** Data excerpts follows **
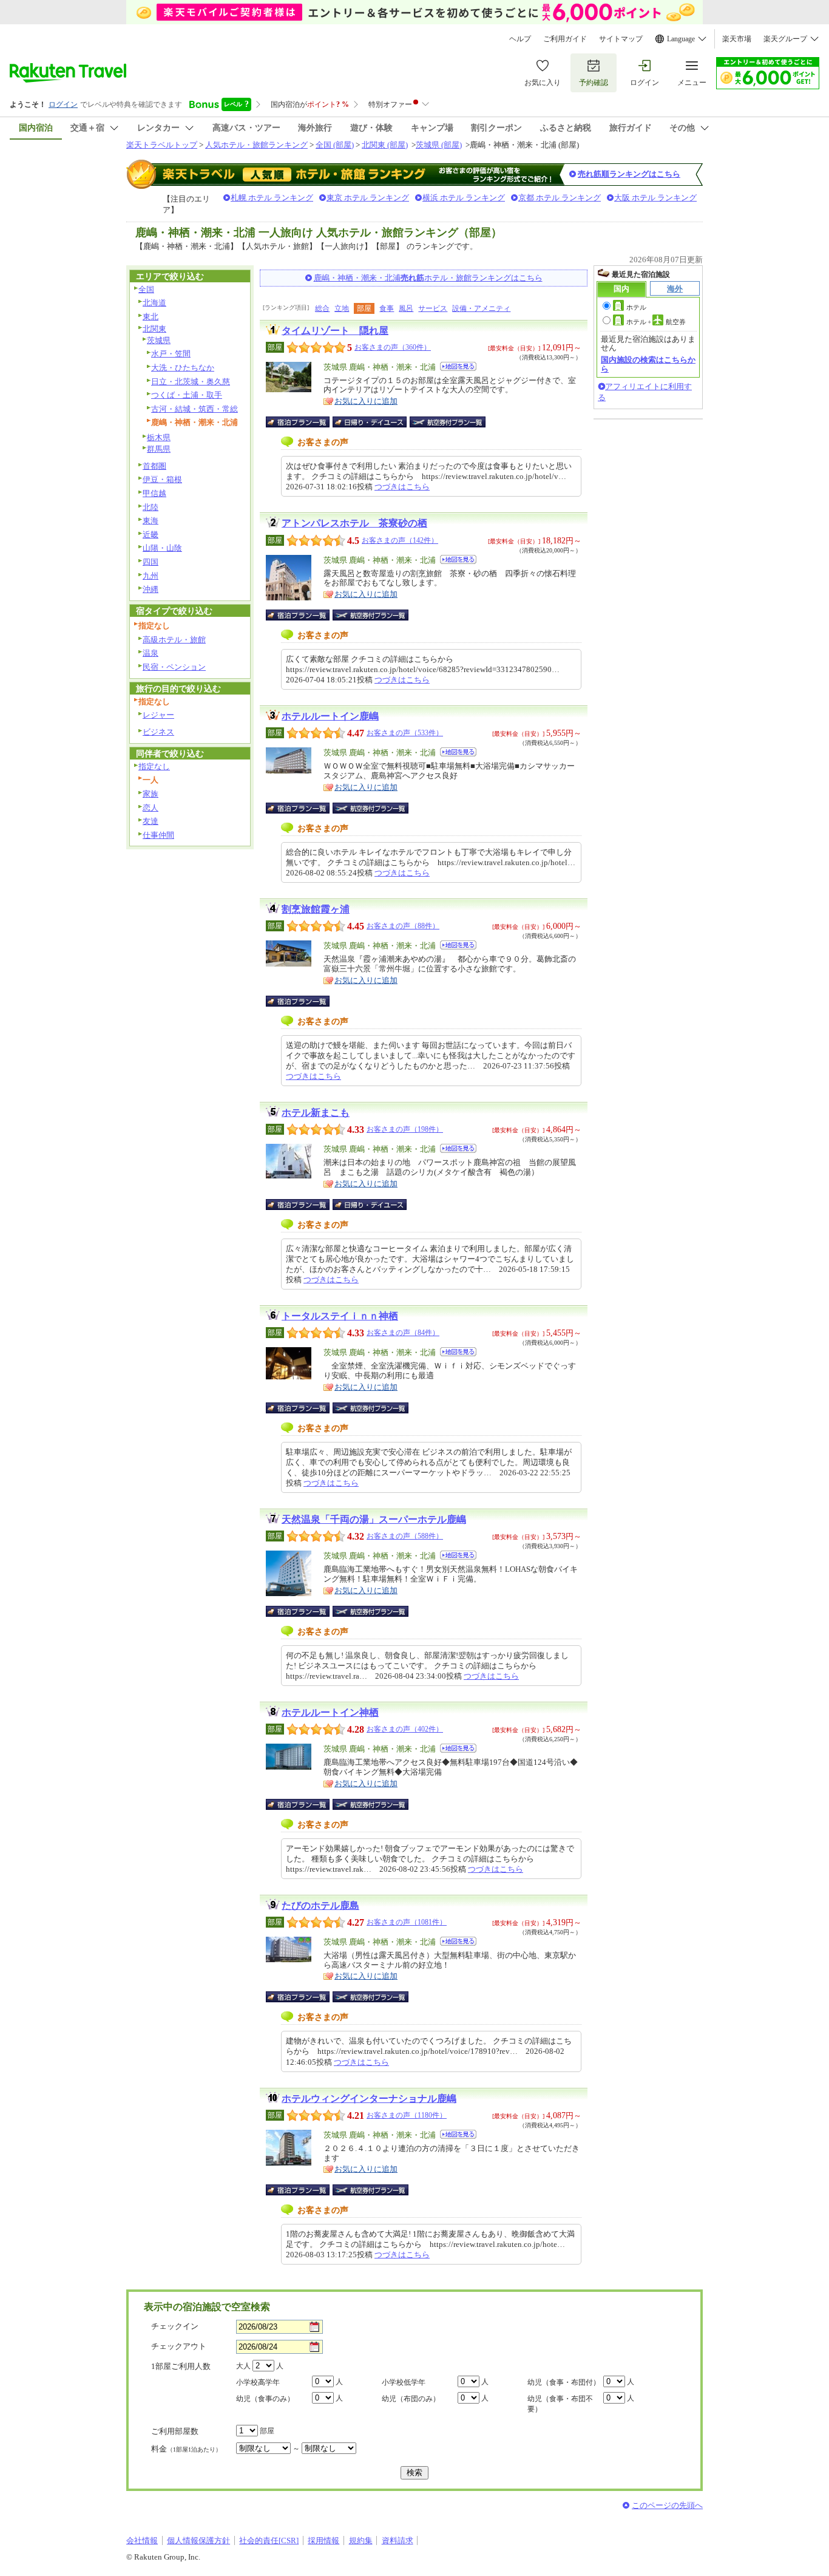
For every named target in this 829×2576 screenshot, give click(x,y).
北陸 (150, 507)
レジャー (158, 714)
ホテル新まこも (316, 1112)
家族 (150, 793)
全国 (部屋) (335, 144)
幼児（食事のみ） (265, 2398)
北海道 (154, 302)
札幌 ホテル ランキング (272, 197)
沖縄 (150, 589)
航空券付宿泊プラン (448, 421)
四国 (150, 561)
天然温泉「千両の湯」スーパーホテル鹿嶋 (374, 1519)
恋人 (150, 807)
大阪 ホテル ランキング (655, 197)
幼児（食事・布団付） (563, 2382)
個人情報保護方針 (198, 2540)
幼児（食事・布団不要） (560, 2403)
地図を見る (458, 366)
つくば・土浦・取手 (186, 394)
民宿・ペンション (174, 666)
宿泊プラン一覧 (304, 421)
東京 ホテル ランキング (368, 197)
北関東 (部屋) (385, 144)
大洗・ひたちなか (182, 367)
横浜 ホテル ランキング (463, 197)
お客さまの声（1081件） (407, 1922)
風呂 (406, 308)
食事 (386, 308)
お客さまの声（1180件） (407, 2115)
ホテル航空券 (656, 321)
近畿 (150, 534)
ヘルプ (520, 39)
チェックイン (174, 2326)
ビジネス (158, 731)
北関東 (154, 328)
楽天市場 (736, 39)
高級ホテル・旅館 (174, 639)
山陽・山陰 (162, 547)
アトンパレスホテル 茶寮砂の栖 (354, 523)
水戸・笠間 (171, 353)
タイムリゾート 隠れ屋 (335, 330)
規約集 (361, 2540)
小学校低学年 (403, 2382)
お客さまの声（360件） (392, 347)
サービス (432, 308)
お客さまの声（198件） (405, 1129)
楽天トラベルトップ (161, 144)
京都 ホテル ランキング (559, 197)
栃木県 (159, 437)
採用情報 (323, 2540)
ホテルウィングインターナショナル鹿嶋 (369, 2098)
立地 (341, 308)
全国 (146, 289)
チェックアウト (178, 2346)
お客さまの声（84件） (403, 1332)
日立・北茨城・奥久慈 (190, 381)
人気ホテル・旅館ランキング (256, 144)
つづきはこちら (402, 486)
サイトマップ (621, 39)
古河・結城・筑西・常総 (194, 408)
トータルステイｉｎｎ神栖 (340, 1316)
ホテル (636, 307)
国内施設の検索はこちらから (648, 364)
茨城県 (159, 340)
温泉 (150, 653)
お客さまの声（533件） (405, 733)
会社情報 (142, 2540)
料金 (186, 2448)
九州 (150, 575)
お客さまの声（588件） (405, 1536)
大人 (243, 2366)
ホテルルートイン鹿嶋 (330, 716)
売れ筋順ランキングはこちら (629, 173)
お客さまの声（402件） (405, 1729)
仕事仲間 (158, 835)
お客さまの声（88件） (403, 926)
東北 (150, 316)
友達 (150, 821)
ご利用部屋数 (174, 2431)
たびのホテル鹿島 (320, 1905)
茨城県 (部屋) (439, 144)
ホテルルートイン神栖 (330, 1712)
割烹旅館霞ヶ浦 (316, 909)
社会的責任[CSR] (269, 2540)
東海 (150, 520)
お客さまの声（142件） (400, 540)
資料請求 (397, 2540)
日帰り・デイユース (370, 421)
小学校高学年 (258, 2382)
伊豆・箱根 (162, 479)
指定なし (154, 766)
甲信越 (154, 493)
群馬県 (159, 449)
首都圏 (154, 466)
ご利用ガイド (565, 39)
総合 (322, 308)
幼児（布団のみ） (411, 2398)
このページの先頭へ (667, 2505)
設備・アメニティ (481, 308)
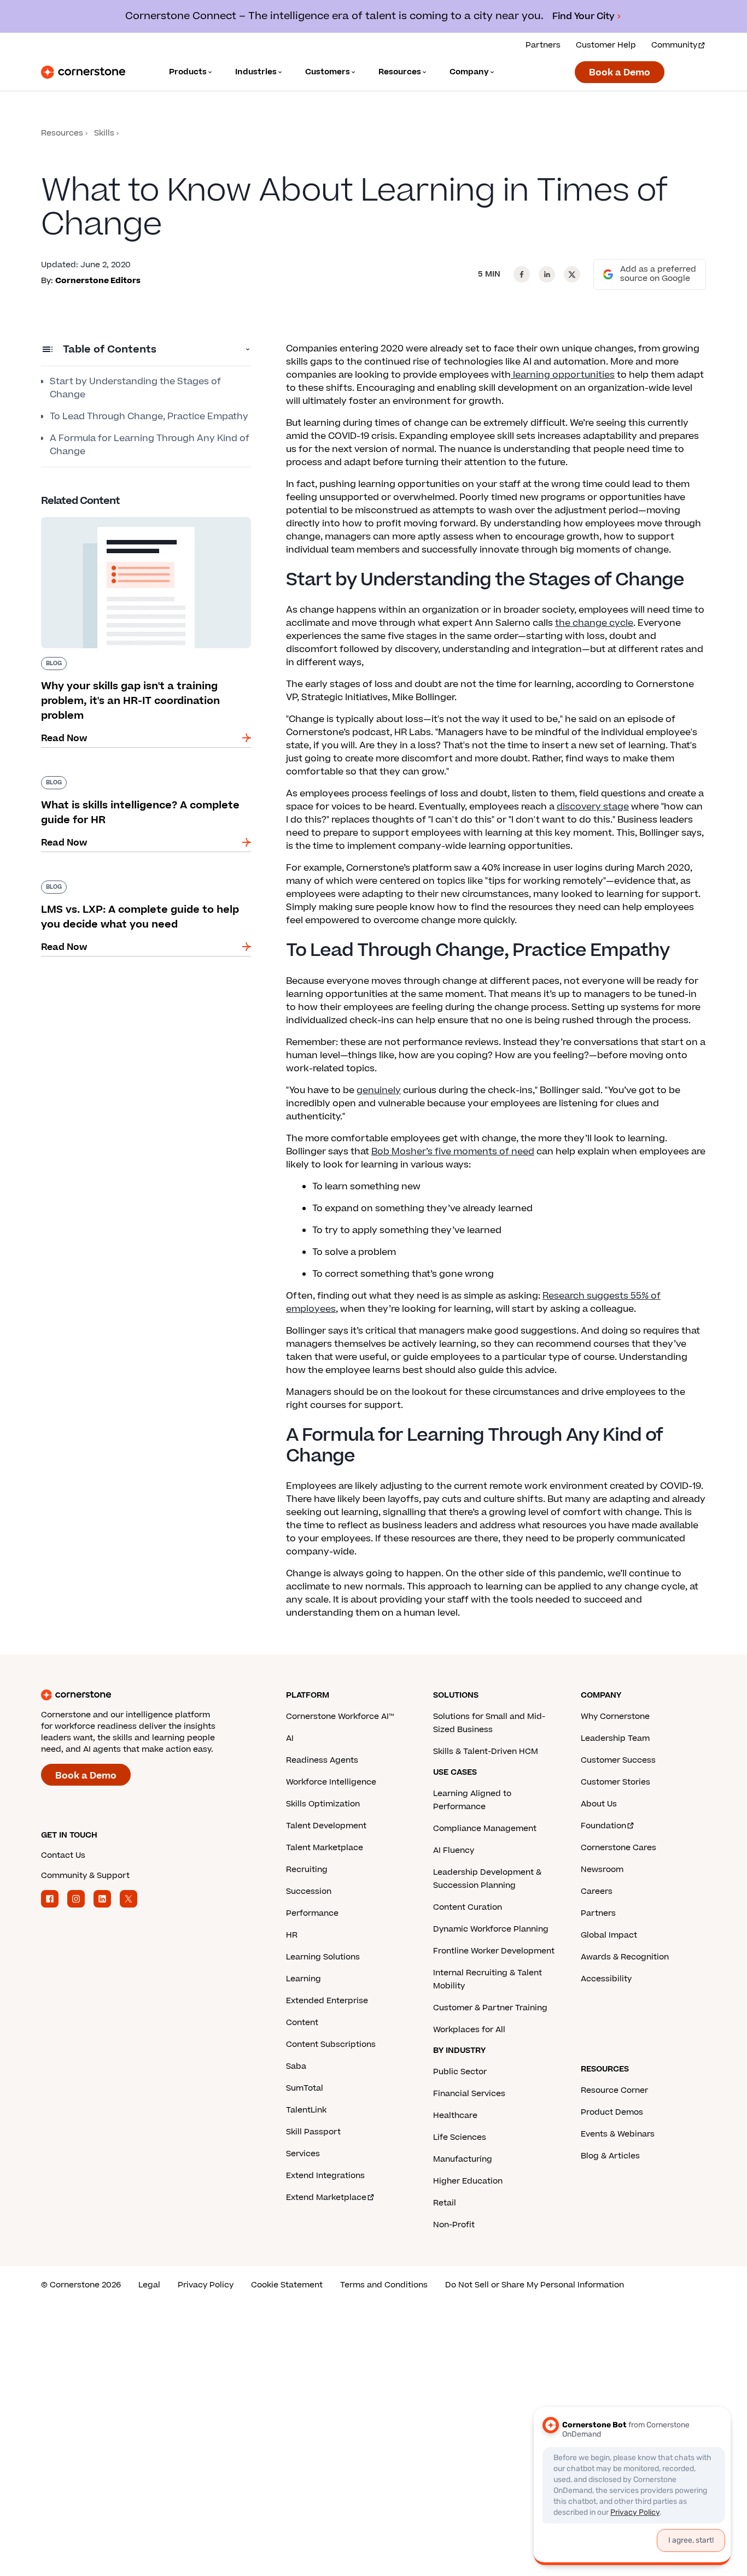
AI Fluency (453, 1850)
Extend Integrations (325, 2175)
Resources (62, 133)
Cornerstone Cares (618, 1847)
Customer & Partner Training (490, 2008)
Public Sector (460, 2072)
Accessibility (606, 1979)
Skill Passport (313, 2132)
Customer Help (606, 45)
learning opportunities (563, 375)
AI (290, 1738)
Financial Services (469, 2093)
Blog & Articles (610, 2156)
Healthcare (455, 2115)
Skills (104, 133)
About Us (599, 1804)
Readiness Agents (322, 1760)
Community (674, 45)
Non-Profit (454, 2225)
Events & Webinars (618, 2134)
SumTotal (304, 2088)
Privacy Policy (206, 2285)
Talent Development (326, 1826)
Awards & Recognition (625, 1957)
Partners (543, 45)
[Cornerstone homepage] (146, 1694)
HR (291, 1935)
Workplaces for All (469, 2029)
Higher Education (468, 2181)
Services (303, 2154)
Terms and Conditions (384, 2285)
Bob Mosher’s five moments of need (452, 1151)
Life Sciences (459, 2137)
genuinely (379, 1090)
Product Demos (612, 2112)
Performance (312, 1913)
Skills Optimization (323, 1804)
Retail (444, 2203)
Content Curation (467, 1907)
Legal (149, 2285)
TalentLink (306, 2110)
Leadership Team (615, 1738)
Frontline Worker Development (494, 1951)
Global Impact (609, 1935)
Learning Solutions (323, 1957)
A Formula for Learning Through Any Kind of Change (149, 445)
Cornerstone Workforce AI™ (340, 1716)
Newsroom (602, 1869)
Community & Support (85, 1875)
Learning (303, 1979)
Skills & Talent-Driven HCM (485, 1751)
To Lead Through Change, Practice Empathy (149, 416)
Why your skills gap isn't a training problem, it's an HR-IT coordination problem (139, 521)
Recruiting (307, 1869)
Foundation (603, 1826)
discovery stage (593, 806)
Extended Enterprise (327, 2000)
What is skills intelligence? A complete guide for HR (140, 780)
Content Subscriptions (331, 2044)
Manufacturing (462, 2159)
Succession (308, 1891)
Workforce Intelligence (331, 1782)
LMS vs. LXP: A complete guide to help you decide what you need (136, 885)
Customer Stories (615, 1782)
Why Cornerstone (615, 1716)
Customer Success (618, 1760)
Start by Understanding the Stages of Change (135, 388)
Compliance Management (484, 1828)
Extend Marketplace (326, 2197)
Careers (596, 1891)
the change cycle (594, 623)
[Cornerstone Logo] (83, 72)
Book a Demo (619, 72)
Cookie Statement (287, 2285)
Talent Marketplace (324, 1847)
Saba (296, 2066)
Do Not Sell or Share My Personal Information (534, 2285)
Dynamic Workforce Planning (490, 1929)
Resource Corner (614, 2090)
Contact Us (63, 1855)
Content (302, 2022)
** End of Data excerpts **
* [What you need to do] Identify every line above with the string "お客さまの声" in it. Copy those lines.

* [Response to this exercise]
お客さまの声（1081件） (407, 1922)
お客さまの声（1180件） (407, 2115)
お客さまの声（360件） (392, 347)
お客さまの声（198件） (405, 1129)
お客さまの声（84件） (403, 1332)
お客さまの声（533件） (405, 733)
お客さまの声（588件） (405, 1536)
お客さまの声（402件） (405, 1729)
お客さまの声（88件） (403, 926)
お客さまの声（142件） (400, 540)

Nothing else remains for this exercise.